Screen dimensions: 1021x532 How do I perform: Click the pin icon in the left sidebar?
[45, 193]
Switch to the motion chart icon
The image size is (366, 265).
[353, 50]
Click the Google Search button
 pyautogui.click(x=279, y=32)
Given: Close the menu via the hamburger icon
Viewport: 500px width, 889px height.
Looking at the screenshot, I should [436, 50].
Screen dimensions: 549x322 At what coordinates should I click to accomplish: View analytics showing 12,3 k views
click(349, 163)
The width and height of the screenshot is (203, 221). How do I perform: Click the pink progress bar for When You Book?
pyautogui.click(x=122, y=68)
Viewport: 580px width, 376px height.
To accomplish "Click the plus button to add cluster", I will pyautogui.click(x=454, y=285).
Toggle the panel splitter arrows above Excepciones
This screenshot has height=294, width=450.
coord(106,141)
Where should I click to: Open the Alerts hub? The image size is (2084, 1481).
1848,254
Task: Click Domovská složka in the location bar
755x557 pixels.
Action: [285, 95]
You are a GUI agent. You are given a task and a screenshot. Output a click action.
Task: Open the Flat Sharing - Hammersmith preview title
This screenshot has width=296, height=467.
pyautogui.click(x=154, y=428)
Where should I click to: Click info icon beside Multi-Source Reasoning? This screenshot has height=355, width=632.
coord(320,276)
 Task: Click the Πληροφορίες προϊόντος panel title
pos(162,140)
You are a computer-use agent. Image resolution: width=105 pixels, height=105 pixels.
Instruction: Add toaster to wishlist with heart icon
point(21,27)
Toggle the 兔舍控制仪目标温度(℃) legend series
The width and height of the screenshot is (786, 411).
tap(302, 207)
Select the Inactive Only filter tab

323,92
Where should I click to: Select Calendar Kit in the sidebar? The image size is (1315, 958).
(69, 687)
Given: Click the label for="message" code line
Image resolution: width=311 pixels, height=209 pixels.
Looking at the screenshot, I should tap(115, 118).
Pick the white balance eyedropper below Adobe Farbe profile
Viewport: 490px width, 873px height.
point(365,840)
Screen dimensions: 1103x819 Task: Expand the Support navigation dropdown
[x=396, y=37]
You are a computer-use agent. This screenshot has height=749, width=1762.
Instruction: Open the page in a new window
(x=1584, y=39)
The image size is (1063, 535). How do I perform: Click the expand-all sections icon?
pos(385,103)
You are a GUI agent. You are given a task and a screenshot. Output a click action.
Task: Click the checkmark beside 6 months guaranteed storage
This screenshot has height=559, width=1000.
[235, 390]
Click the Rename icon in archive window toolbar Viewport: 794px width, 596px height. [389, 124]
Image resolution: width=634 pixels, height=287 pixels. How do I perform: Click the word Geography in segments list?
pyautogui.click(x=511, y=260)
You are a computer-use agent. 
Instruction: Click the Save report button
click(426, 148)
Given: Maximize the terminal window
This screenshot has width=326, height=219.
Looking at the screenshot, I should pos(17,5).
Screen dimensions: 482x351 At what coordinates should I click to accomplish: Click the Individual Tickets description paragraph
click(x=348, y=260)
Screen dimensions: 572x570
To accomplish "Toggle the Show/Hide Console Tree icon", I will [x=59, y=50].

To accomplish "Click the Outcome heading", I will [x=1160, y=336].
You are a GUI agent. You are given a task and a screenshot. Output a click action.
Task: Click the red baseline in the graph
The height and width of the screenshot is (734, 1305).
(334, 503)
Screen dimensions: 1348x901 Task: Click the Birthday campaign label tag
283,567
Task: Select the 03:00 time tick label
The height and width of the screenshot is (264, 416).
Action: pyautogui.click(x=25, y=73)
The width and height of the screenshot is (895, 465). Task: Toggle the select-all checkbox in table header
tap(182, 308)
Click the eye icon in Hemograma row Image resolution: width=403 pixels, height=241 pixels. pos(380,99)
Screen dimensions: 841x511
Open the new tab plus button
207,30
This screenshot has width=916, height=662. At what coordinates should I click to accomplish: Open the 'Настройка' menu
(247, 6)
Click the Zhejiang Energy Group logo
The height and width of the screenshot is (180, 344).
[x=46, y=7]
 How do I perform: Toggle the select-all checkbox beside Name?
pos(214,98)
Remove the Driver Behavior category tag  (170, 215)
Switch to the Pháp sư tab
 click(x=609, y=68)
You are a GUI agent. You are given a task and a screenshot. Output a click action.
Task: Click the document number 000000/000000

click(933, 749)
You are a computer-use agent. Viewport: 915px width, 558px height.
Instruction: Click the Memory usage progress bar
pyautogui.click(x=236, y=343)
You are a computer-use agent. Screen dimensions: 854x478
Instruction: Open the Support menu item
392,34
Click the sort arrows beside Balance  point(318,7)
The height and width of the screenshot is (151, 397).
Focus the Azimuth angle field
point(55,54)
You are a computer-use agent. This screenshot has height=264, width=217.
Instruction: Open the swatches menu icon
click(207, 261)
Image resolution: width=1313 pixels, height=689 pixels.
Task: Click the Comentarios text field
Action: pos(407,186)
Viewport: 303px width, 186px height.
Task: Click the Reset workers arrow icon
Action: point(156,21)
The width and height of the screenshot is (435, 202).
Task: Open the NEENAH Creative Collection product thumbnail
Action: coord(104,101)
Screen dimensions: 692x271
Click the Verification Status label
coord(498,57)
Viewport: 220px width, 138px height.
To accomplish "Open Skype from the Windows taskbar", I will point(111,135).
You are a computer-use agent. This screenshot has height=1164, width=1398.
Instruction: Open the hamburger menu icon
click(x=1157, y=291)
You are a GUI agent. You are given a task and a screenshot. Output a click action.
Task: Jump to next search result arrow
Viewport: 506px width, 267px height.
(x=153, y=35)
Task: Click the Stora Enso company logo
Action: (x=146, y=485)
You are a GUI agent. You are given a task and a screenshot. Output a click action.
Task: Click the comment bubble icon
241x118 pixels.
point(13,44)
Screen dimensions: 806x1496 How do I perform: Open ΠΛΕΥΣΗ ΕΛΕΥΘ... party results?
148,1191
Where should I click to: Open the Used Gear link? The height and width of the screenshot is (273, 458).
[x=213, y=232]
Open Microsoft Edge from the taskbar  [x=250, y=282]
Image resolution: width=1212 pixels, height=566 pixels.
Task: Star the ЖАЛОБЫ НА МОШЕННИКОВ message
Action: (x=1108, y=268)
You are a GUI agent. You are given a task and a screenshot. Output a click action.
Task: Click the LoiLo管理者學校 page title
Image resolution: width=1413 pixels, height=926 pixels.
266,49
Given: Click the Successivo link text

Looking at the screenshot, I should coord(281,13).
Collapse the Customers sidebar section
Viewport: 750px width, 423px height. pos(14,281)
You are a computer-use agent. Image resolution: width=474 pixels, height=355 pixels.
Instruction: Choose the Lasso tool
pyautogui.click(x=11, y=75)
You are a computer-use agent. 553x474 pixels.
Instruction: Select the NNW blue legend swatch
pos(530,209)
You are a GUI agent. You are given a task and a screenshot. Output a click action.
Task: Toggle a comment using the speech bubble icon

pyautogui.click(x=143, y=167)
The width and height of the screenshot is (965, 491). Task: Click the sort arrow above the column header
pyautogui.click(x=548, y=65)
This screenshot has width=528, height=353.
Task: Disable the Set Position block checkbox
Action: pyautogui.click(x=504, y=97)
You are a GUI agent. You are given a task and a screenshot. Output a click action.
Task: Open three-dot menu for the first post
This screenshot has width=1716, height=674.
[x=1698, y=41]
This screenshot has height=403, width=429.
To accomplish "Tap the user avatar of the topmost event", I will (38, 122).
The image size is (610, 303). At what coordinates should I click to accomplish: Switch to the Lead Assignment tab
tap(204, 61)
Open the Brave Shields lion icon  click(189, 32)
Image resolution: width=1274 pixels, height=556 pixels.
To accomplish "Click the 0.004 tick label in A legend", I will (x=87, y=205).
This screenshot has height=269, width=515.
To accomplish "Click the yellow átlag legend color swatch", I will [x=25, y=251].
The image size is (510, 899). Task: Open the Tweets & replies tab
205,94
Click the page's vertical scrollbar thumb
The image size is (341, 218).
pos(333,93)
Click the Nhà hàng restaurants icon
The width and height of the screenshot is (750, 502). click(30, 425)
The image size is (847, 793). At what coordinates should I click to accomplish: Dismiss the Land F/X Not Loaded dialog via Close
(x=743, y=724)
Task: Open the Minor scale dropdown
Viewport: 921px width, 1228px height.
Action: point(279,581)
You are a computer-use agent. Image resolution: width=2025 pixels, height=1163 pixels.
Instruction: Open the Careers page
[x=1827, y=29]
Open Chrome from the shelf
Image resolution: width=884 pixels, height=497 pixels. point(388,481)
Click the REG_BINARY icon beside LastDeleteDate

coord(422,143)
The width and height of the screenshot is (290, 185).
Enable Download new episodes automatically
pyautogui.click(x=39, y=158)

■ ■ ■ ■

From the records above, pull out every line that contains the word "Toggle".

Toggle the panel splitter arrows above Excepciones
Toggle the 兔舍控制仪目标温度(℃) legend series
To accomplish "Toggle the Show/Hide Console Tree icon", I will [x=59, y=50].
The width and height of the screenshot is (895, 465). Task: Toggle the select-all checkbox in table header
 How do I perform: Toggle the select-all checkbox beside Name?
Task: Toggle a comment using the speech bubble icon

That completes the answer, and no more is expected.